Amazon Private-Label Share YoY Change by Category on Amazon.de — Q1 2026 vs. Q1 2025
Review Q1 2026 vs. Q1 2025: Fashion private-label share on Amazon.de surged +64% in relative terms — Electronics is the lone decliner -7.7%

Info
- Sample size
- n = 51,874
- Data date
- Q1 2026 vs. Q1 2025
- Segment
- All segments
- Platform
- Amazon
- Market
- Germany
Analysis
Three of four major categories on Amazon.de saw their private-label share grow year-on-year in Q1 2026, but the headline number belongs to Fashion: a +64% relative jump (from 1.2% to 1.9%), driven almost entirely by Amazon Essentials. That relative surge is the fastest in the dataset — even though Fashion's absolute share remains the lowest of the four categories.

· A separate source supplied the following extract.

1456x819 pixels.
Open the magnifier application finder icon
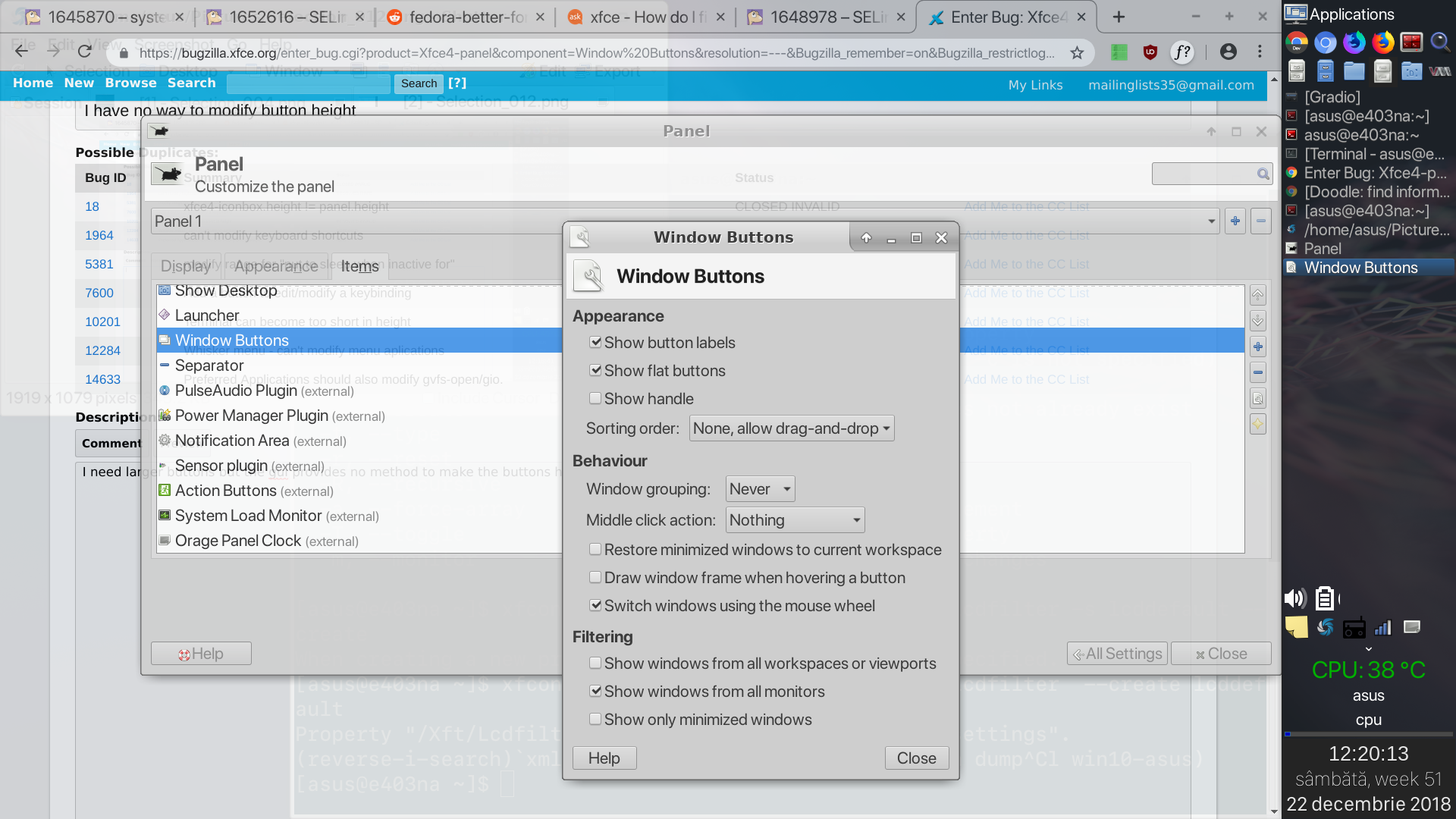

Amazon Essentials rises as budget fashion pressure mounts
German online fashion is under sustained cost pressure. About 62% of German consumers expressed negativity about the national economy in 2025, reducing discretionary fashion spending as households prioritise essentials before apparel. Amazon Essentials — positioned squarely as basics-on-a-budget — is the direct beneficiary. Electronics moved in the opposite direction: Amazon-branded devices such as Echo, Kindle, and Fire make up the bulk of that category's private-label count, and softer device demand against a broader electronics base pulled the share 0.2 percentage points lower. Shrinkflation and hidden price increases are driving brand-switching behaviour among German consumers, which helps explain why value-oriented Amazon labels are gaining ground even in Fashion, a category where private-label has historically been a harder sell. For absolute share levels by category, see the category share overview.
This analysis is based on public segment data. For deeper cuts, use our Enterprise interface.
Methodology
Year-on-year change is calculated as the difference in private-label order share between Q1 2026 and Q1 2025, expressed both in percentage points (absolute) and as a relative percentage change. Private-label classification covers Amazon-owned brand names including Amazon Basics, Amazon Essentials, Solimo, Happy Belly, Mama Bear, Presto!, by Amazon, and similar labels; third-party lookalike names are excluded. The comparison method neutralises differences in the active shopper base between the two quarters, so the shifts reflect genuine changes in buying behaviour rather than panel composition. All four categories had large order volumes in both periods.